→ **TASK INSTRUCTIONS**:
Please restate the listing that follows without changing anything.

→ **INFORMATION SUPPLIED**:
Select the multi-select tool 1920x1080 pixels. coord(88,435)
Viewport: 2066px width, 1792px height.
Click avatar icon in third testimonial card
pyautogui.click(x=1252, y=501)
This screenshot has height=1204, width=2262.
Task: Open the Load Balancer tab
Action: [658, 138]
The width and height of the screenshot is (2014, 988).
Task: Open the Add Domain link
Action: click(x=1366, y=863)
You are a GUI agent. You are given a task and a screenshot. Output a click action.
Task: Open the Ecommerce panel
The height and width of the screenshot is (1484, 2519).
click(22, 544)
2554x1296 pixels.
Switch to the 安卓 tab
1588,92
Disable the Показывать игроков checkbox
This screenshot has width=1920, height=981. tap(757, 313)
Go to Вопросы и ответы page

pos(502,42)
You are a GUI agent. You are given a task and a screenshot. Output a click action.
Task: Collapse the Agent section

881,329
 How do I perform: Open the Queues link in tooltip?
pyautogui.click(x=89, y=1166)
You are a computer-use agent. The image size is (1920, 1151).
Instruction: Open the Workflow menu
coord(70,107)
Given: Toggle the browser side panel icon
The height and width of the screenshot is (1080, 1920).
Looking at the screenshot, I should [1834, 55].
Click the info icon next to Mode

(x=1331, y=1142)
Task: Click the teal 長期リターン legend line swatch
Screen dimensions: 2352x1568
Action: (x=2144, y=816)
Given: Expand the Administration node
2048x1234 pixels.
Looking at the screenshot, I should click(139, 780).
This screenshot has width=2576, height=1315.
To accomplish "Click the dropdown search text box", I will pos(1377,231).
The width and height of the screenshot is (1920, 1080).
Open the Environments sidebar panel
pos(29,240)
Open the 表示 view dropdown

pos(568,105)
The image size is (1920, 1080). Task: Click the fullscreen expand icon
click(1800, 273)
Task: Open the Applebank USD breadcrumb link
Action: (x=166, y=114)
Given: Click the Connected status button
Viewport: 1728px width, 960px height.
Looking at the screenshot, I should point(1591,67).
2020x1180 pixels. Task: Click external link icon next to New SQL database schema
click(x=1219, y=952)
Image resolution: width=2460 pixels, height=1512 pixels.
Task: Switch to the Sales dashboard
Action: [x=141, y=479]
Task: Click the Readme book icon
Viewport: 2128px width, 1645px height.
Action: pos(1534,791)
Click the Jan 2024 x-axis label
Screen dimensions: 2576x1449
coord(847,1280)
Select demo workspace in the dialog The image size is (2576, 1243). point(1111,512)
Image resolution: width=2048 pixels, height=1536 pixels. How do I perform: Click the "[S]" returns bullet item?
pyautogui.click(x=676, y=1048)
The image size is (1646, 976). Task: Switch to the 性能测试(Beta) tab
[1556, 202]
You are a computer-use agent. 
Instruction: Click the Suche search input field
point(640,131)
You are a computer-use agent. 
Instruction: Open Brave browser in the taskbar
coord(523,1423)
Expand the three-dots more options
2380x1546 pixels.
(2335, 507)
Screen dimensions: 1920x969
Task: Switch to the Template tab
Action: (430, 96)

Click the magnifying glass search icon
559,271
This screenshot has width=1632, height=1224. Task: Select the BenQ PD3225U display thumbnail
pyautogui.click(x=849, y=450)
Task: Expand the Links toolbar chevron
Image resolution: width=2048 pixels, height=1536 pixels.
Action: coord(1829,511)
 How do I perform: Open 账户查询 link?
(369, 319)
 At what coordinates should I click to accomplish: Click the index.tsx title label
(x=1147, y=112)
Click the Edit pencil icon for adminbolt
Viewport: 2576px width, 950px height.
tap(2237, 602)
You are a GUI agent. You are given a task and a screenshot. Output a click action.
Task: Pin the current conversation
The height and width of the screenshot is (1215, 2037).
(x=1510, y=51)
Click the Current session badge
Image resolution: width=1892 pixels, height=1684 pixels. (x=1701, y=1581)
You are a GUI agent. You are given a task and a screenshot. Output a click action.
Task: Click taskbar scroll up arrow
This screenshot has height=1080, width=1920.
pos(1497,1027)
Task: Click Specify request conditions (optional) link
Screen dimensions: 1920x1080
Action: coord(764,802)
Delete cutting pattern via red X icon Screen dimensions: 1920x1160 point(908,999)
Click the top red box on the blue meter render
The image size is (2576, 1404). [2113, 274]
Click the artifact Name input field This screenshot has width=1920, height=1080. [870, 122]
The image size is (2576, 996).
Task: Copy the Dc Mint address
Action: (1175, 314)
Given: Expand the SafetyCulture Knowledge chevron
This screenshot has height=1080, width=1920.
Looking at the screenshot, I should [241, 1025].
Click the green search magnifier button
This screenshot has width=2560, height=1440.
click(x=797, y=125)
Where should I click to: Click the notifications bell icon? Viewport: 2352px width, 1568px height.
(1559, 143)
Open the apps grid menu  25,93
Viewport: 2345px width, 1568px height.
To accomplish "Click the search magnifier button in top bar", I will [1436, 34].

→ **WRITTEN ANSWER**:
Select the multi-select tool 1920x1080 pixels. coord(88,435)
Viewport: 2066px width, 1792px height.
Click avatar icon in third testimonial card
pyautogui.click(x=1252, y=501)
This screenshot has height=1204, width=2262.
Task: Open the Load Balancer tab
Action: [658, 138]
The width and height of the screenshot is (2014, 988).
Task: Open the Add Domain link
Action: click(x=1366, y=863)
You are a GUI agent. You are given a task and a screenshot. Output a click action.
Task: Open the Ecommerce panel
The height and width of the screenshot is (1484, 2519).
click(22, 544)
2554x1296 pixels.
Switch to the 安卓 tab
1588,92
Disable the Показывать игроков checkbox
This screenshot has width=1920, height=981. tap(757, 313)
Go to Вопросы и ответы page

pos(502,42)
You are a GUI agent. You are given a task and a screenshot. Output a click action.
Task: Collapse the Agent section

881,329
 How do I perform: Open the Queues link in tooltip?
pyautogui.click(x=89, y=1166)
You are a computer-use agent. The image size is (1920, 1151).
Instruction: Open the Workflow menu
coord(70,107)
Given: Toggle the browser side panel icon
The height and width of the screenshot is (1080, 1920).
Looking at the screenshot, I should [1834, 55].
Click the info icon next to Mode

(x=1331, y=1142)
Task: Click the teal 長期リターン legend line swatch
Screen dimensions: 2352x1568
Action: (x=2144, y=816)
Given: Expand the Administration node
2048x1234 pixels.
Looking at the screenshot, I should click(139, 780).
This screenshot has width=2576, height=1315.
To accomplish "Click the dropdown search text box", I will pos(1377,231).
The width and height of the screenshot is (1920, 1080).
Open the Environments sidebar panel
pos(29,240)
Open the 表示 view dropdown

pos(568,105)
The image size is (1920, 1080). Task: Click the fullscreen expand icon
click(1800, 273)
Task: Open the Applebank USD breadcrumb link
Action: (x=166, y=114)
Given: Click the Connected status button
Viewport: 1728px width, 960px height.
Looking at the screenshot, I should point(1591,67).
2020x1180 pixels. Task: Click external link icon next to New SQL database schema
click(x=1219, y=952)
Image resolution: width=2460 pixels, height=1512 pixels.
Task: Switch to the Sales dashboard
Action: [x=141, y=479]
Task: Click the Readme book icon
Viewport: 2128px width, 1645px height.
Action: pos(1534,791)
Click the Jan 2024 x-axis label
Screen dimensions: 2576x1449
coord(847,1280)
Select demo workspace in the dialog The image size is (2576, 1243). point(1111,512)
Image resolution: width=2048 pixels, height=1536 pixels. How do I perform: Click the "[S]" returns bullet item?
pyautogui.click(x=676, y=1048)
The image size is (1646, 976). Task: Switch to the 性能测试(Beta) tab
[1556, 202]
You are a computer-use agent. 
Instruction: Click the Suche search input field
point(640,131)
You are a computer-use agent. 
Instruction: Open Brave browser in the taskbar
coord(523,1423)
Expand the three-dots more options
2380x1546 pixels.
(2335, 507)
Screen dimensions: 1920x969
Task: Switch to the Template tab
Action: (430, 96)

Click the magnifying glass search icon
559,271
This screenshot has width=1632, height=1224. Task: Select the BenQ PD3225U display thumbnail
pyautogui.click(x=849, y=450)
Task: Expand the Links toolbar chevron
Image resolution: width=2048 pixels, height=1536 pixels.
Action: coord(1829,511)
 How do I perform: Open 账户查询 link?
(369, 319)
 At what coordinates should I click to accomplish: Click the index.tsx title label
(x=1147, y=112)
Click the Edit pencil icon for adminbolt
Viewport: 2576px width, 950px height.
tap(2237, 602)
You are a GUI agent. You are given a task and a screenshot. Output a click action.
Task: Pin the current conversation
The height and width of the screenshot is (1215, 2037).
(x=1510, y=51)
Click the Current session badge
Image resolution: width=1892 pixels, height=1684 pixels. (x=1701, y=1581)
You are a GUI agent. You are given a task and a screenshot. Output a click action.
Task: Click taskbar scroll up arrow
This screenshot has height=1080, width=1920.
pos(1497,1027)
Task: Click Specify request conditions (optional) link
Screen dimensions: 1920x1080
Action: coord(764,802)
Delete cutting pattern via red X icon Screen dimensions: 1920x1160 point(908,999)
Click the top red box on the blue meter render
The image size is (2576, 1404). [2113, 274]
Click the artifact Name input field This screenshot has width=1920, height=1080. [870, 122]
The image size is (2576, 996).
Task: Copy the Dc Mint address
Action: (1175, 314)
Given: Expand the SafetyCulture Knowledge chevron
This screenshot has height=1080, width=1920.
Looking at the screenshot, I should [241, 1025].
Click the green search magnifier button
This screenshot has width=2560, height=1440.
click(x=797, y=125)
Where should I click to: Click the notifications bell icon? Viewport: 2352px width, 1568px height.
(1559, 143)
Open the apps grid menu  25,93
Viewport: 2345px width, 1568px height.
To accomplish "Click the search magnifier button in top bar", I will [1436, 34].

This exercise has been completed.